Crawford et al (Reference Crawford, Thomas and Khan2007) conclude that the results of their meta-analysis ‘do not provide evidence that additional psychosocial interventions following self-harm have a marked effect on the likelihood of subsequent suicide’. This conclusion is far too bold considering the weaknesses inherent in the analytical approach employed. In my opinion Crawford et al have not allowed adequate weight for several methodological problems, the most prominent being the rationale for including studies in the analysis. They acknowledge the ‘lack of statistical power’ in the meta-analysis but offer a definitive and sweeping conclusion.
The lack of statistical power is only one reason not to conduct the meta-analysis. The central rationale for clustering the included studies is seriously flawed. Not only have they mixed simple interventions and treatments, the target populations range from latency-age children (some as young as 12 years) to older adults (>50 years), intervention methods and theoretical orientations vary considerably (employing individual, group, case-management and home-based care), samples include those making suicide attempts as well as those engaging in self-harm (non-suicidal) behaviour, and they have also included studies that employed questionable intervention or treatment protocols for suicidality. A review of the intervention and treatment protocols of the studies included reveals wide variability in the nature, oversight and fidelity of the services being offered. I have serious concerns about at least 8 of the 19 study protocols. Some of the interventions cannot realistically be described as appropriate for suicidality, at least from the perspective that they have a serious chance of reducing subsequent pathology of suicide attempts, much less actual deaths. For example, Harrington et al (Reference Harrington, Kerfoot and Dyer1998) employed four home visits by a social worker. Similarly, Guthrie et al (Reference Guthrie, Kapur and Mackway-Jones2001) included four sessions delivered in the patient's home. Cedereke et al (Reference Cedereke, Monti and Ojehagen2002) explored the utility of random telephone interventions and Clarke et al (Reference Clarke, Baker and Watts2002) included ‘management enhanced by nurseled case management’. As these examples illustrate, not all psychosocial interventions are the same, something Crawford et al (Reference Crawford, Thomas and Khan2007) failed to clarify in their article. Why would we expect that a meta-analysis of randomised trials of interventions or treatments that are this broadly disparate (with samples equally disparate) would actually provide evidence of effective reduction of subsequent suicides?

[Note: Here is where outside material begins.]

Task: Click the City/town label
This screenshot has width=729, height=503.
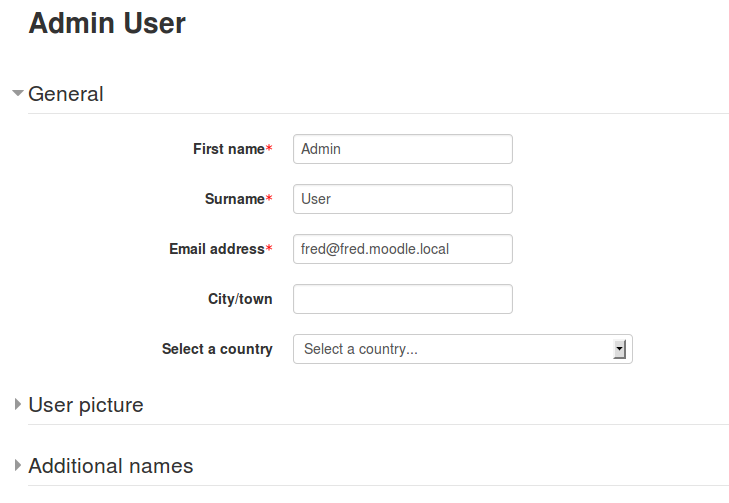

Meta-analyses have become increasingly popular and increasingly misleading in their findings. Prior to inclusion in a meta-analysis of intervention or treatment outcome, I would suggest a thorough review of the intervention/treatment approach and related fidelity. Only those studies meeting strict and predefined criteria should be included. When considering strategies for including and clustering treatment studies for meta-analysis, it is particularly important to consider the targeted problem or disorder. Many, if not most problems targeted by psychosocial interventions and treatments are recurrent, persistent and potentially chronic in nature. Hence, the need for careful scrutiny of studies included.
Compounding the problems noted above, the follow-up periods for all of the studies included by Crawford et al ranged from 6 to 12 months. The efficacy of treatment or interventions for suicide will only be known after 5, 10 or 20 years. In shorter-term studies even if the results did show a reduction in subsequent suicides, we would not know whether the interventions or treatments were ‘delaying’ suicide or actually preventing it without longitudinal data.
There are many other factors that need to be scrutinised prior to inclusion of studies in a meta-analysis (e.g. sample size, categorisation of attempt status and suicide intent, fidelity/oversight of intervention or treatment) but space does not allow a full discussion. The point is that identifying appropriate inclusion criteria for such a study is a complex process which is far more complicated than simply taking all randomised controlled trials.
The definitive nature of the conclusion offered by Crawford et al belies the current state of the science in this area. In an age when legislators and funding agencies rely on science for direction, studies like this one generate ill-informed conclusions on what interventions, treatments and approaches to suicide prevention offer the most promise. Many readers will sadly and mistakenly carry away the message that psychosocial interventions offer no promise to reduce suicide rates.